The government is erecting the monument to honor the victims of Nazi Germany’s March 1944 occupation of Hungary—including 565,000 Jews. But the country’s opposition parties and Jewish groups are unhappy: They believe the monument—a historically and artistically challenged creation that will feature an eagle (Germany) swooping down on the archangel Gabriel (Hungary)—whitewashes the extensive and troubling role Hungary’s Nazi-sympathizing government played in the massive deportation of Jews to Auschwitz.

The Fidesz ex-party official I’m with explains that the monument is a powerful example of how Orban has reached back into Hungary’s history for inspiration. “It isn’t modern right-wing politics, but a 19th-century conservatism that plays well with the Hungarian sense of the past. That’s what he’s doing here,” he says, pointing toward the monument site.

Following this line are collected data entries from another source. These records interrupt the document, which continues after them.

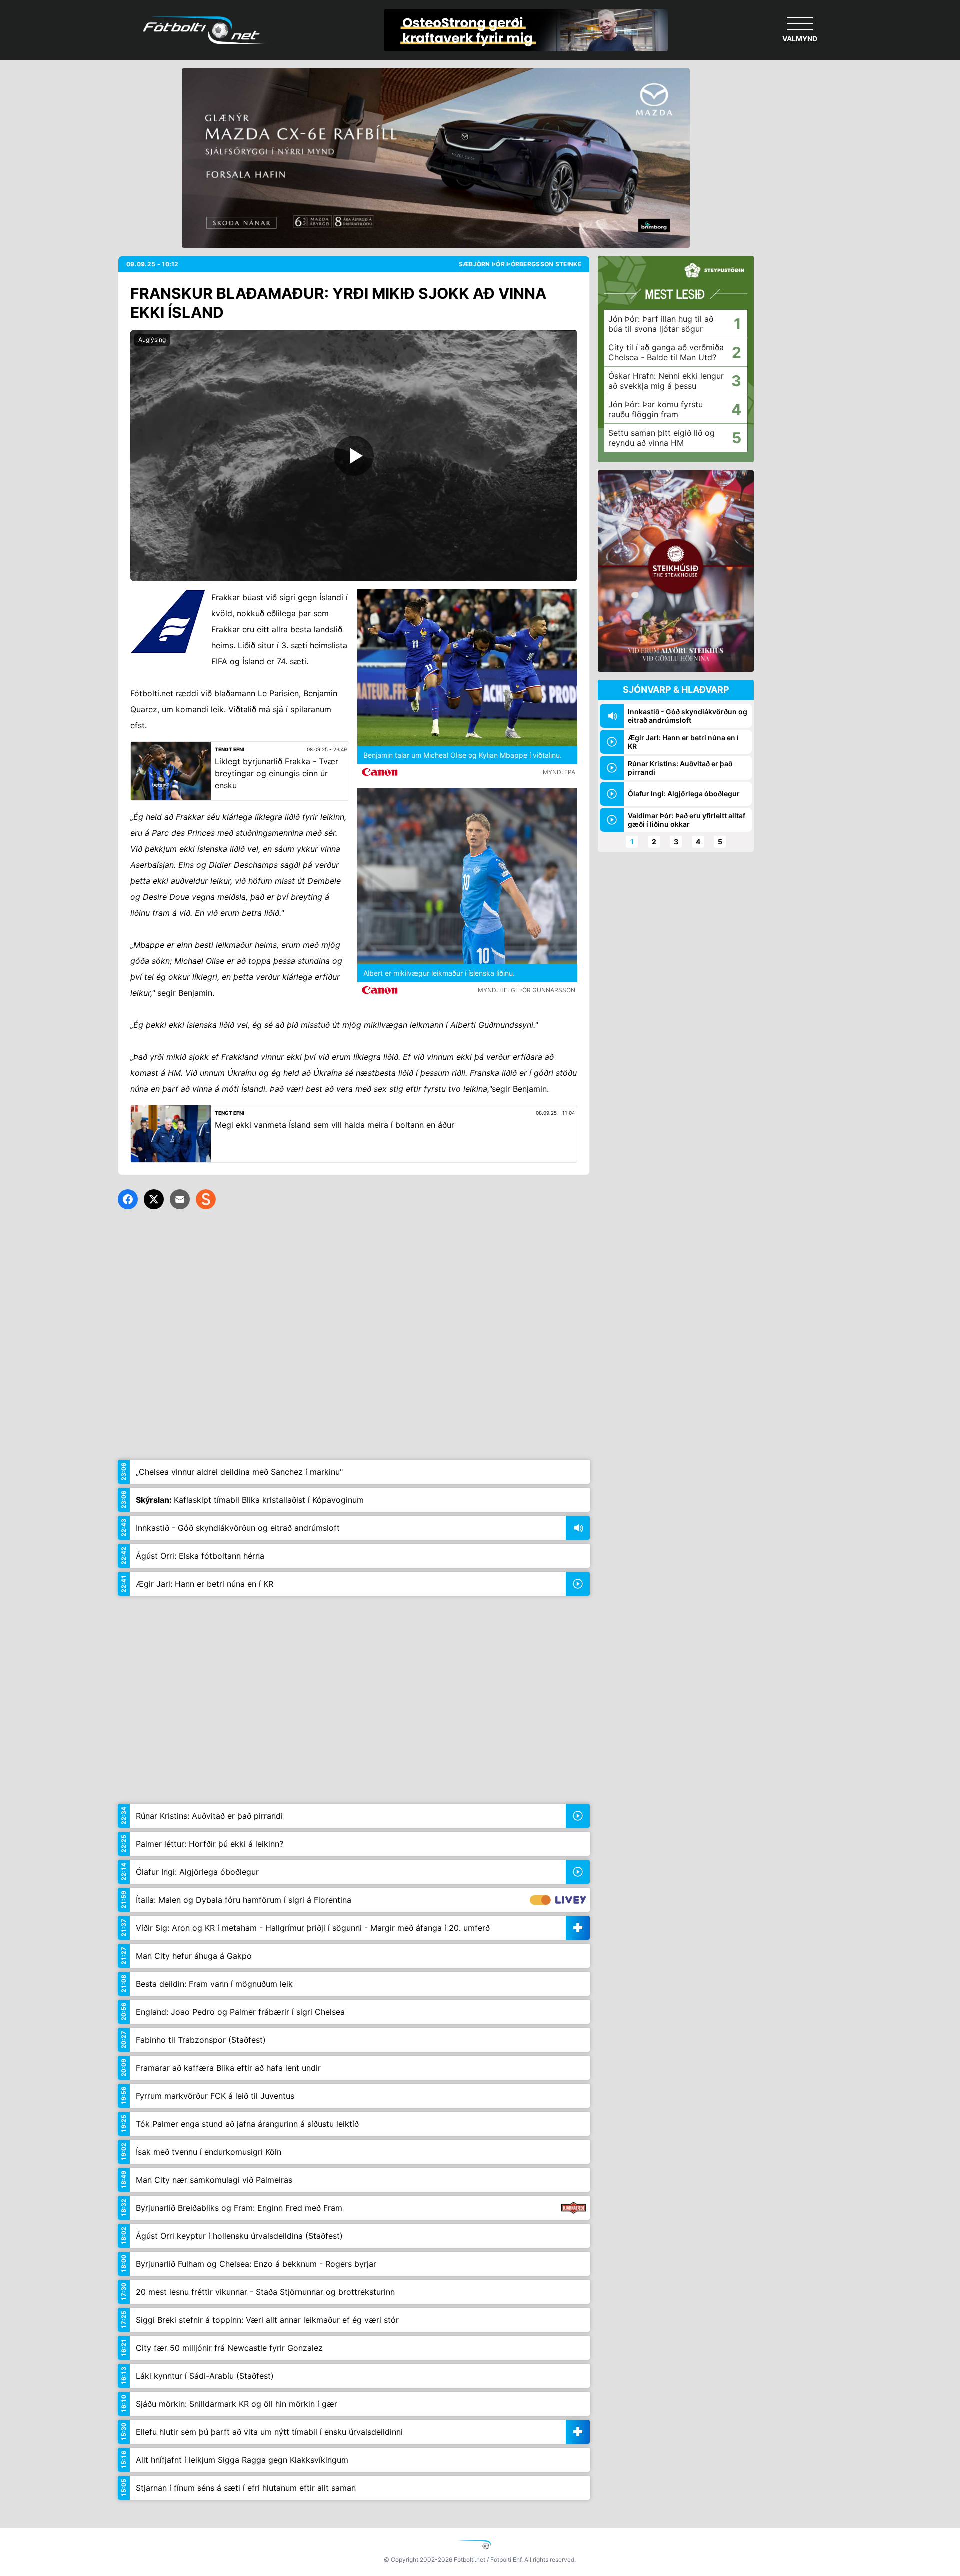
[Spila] (354, 455)
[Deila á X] (154, 1199)
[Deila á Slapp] (206, 1199)
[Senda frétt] (180, 1199)
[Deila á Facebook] (128, 1199)
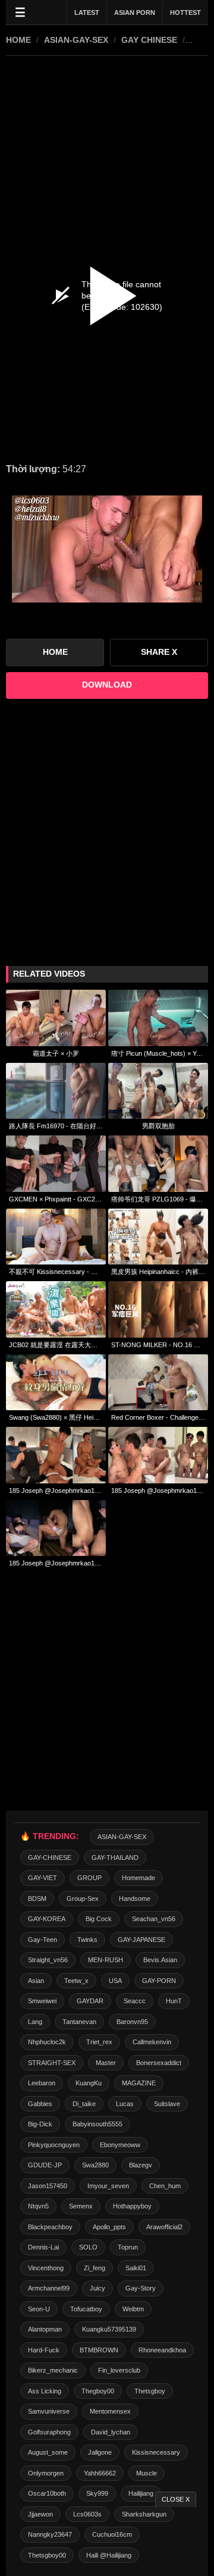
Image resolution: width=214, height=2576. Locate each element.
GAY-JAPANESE (141, 1939)
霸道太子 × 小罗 (56, 1053)
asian (36, 1980)
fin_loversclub (119, 2370)
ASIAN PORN (134, 12)
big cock (99, 1918)
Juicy (97, 2288)
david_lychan (110, 2432)
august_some (48, 2452)
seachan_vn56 (153, 1918)
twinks (87, 1939)
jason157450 (47, 2185)
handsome (134, 1898)
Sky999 (97, 2493)
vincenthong (46, 2267)
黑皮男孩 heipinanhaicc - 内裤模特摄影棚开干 (158, 1271)
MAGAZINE (139, 2082)
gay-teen (42, 1939)
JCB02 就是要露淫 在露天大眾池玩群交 (56, 1344)
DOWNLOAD (107, 684)
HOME (18, 40)
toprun (128, 2247)
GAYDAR (90, 2000)
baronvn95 (132, 2021)
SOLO (88, 2247)
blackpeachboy (50, 2226)
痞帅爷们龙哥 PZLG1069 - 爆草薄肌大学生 (158, 1199)
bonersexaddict (158, 2062)
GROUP (89, 1877)
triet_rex (99, 2041)
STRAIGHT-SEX (51, 2062)
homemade (138, 1877)
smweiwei (42, 2000)
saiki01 (135, 2267)
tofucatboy (86, 2309)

The official approach to the memory of the Holocaust fits uncomfortably into all of this. On the one hand, Fidesz has been credited with taking positive steps, such as setting aside 2014 as a year to commemorate the Holocaust and dispensing government funds for memorial projects and events. On the other hand, as with the monument in Szabadsag Square, Fidesz is being accused of rewriting history by offering up a narrative in which Hungarian responsibility for the systematic deportation of nearly 440,000 Jews—the majority to Auschwitz-Birkenau—is diminished: The monument portrays all Hungarians, by linking it to the 45-year Soviet occupation and the continuum of Hungarian suffering. During my stay in Hungary, it was the construction of the monument that almost every government critic I spoke to—Jewish or not—considered the defining symbol of the Orban government’s efforts to toy with the past in order to bolster its political future.